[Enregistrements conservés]

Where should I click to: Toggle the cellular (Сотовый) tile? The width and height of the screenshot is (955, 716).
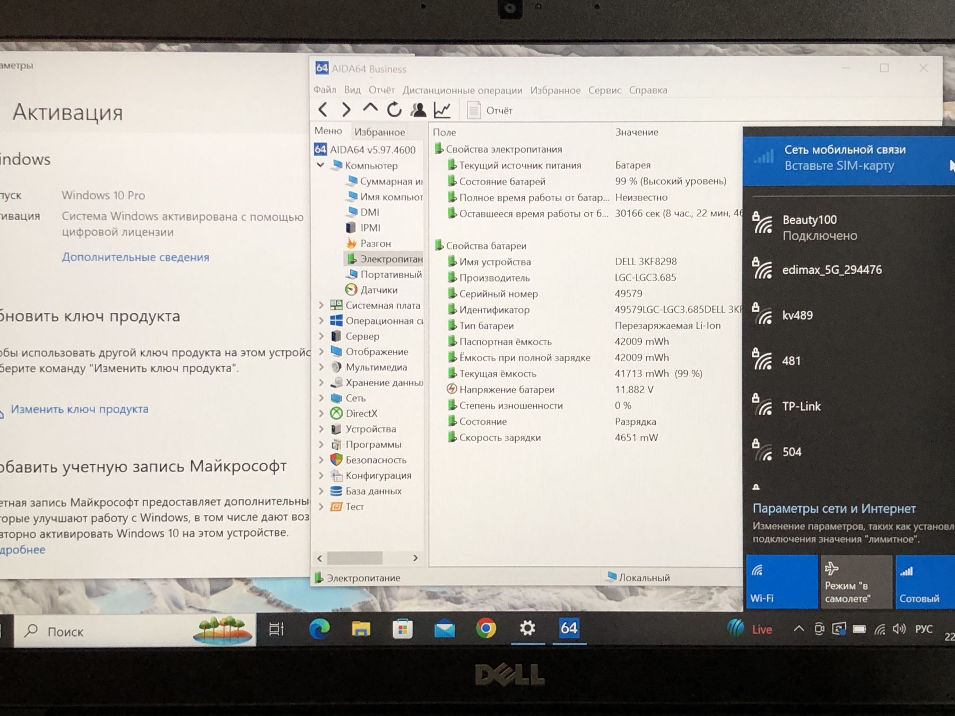pyautogui.click(x=924, y=582)
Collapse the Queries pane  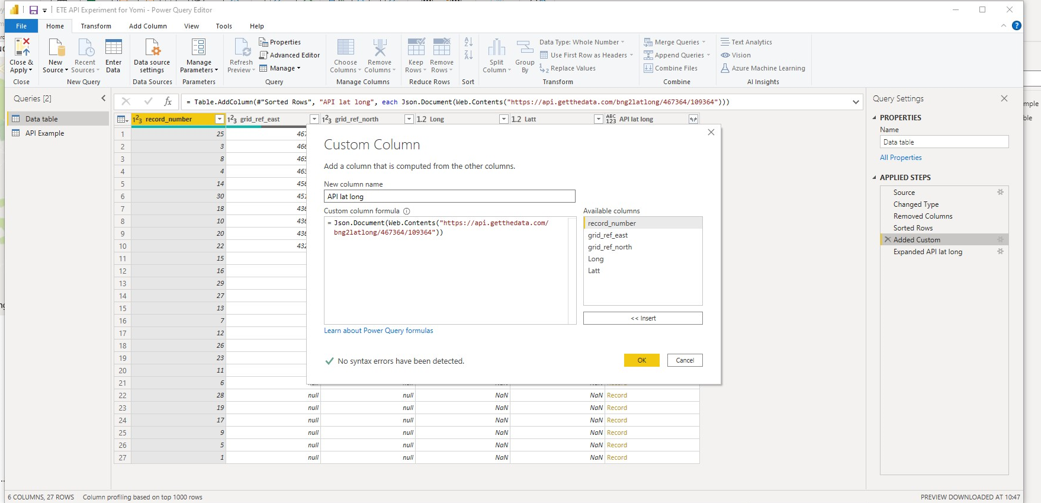click(103, 98)
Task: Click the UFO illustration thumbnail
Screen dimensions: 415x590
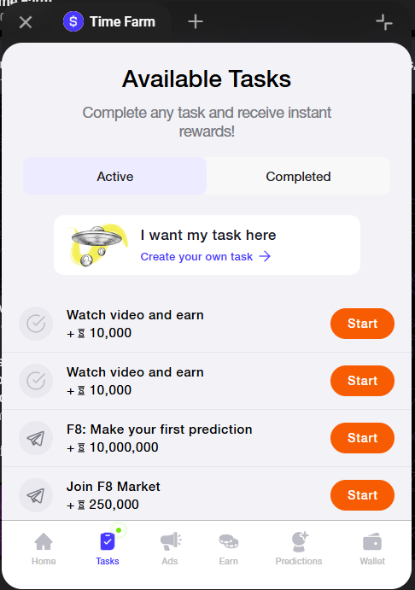Action: (x=98, y=245)
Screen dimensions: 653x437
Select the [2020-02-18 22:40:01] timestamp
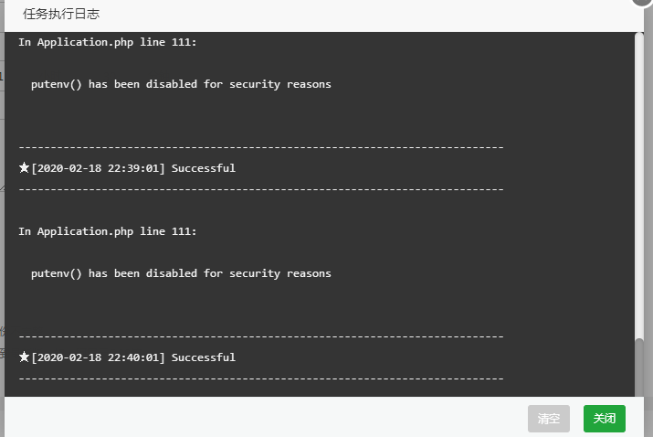point(98,357)
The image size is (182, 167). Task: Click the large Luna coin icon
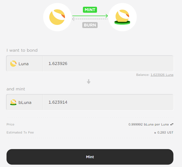click(x=57, y=17)
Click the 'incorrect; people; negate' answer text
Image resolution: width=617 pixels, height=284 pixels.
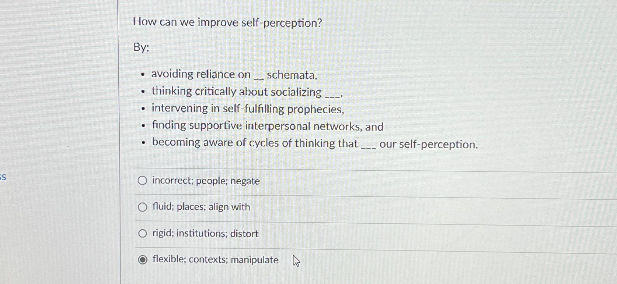point(205,181)

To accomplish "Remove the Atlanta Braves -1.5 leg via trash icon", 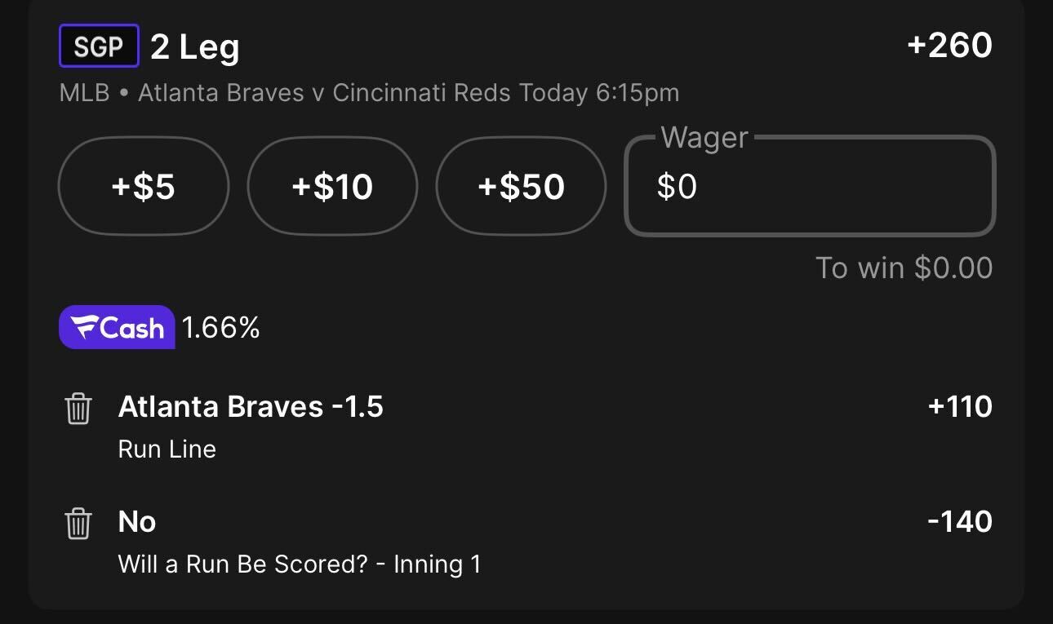I will 78,409.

Votre objectif: Repérez dans la liste ci-dessus chaque ligne où figure le mot « Task », puis recopiez ces lignes. La casse doit être respectée.

Résultat final:
Task: Click the UFO illustration thumbnail
The image size is (182, 167). Task: Click the large Luna coin icon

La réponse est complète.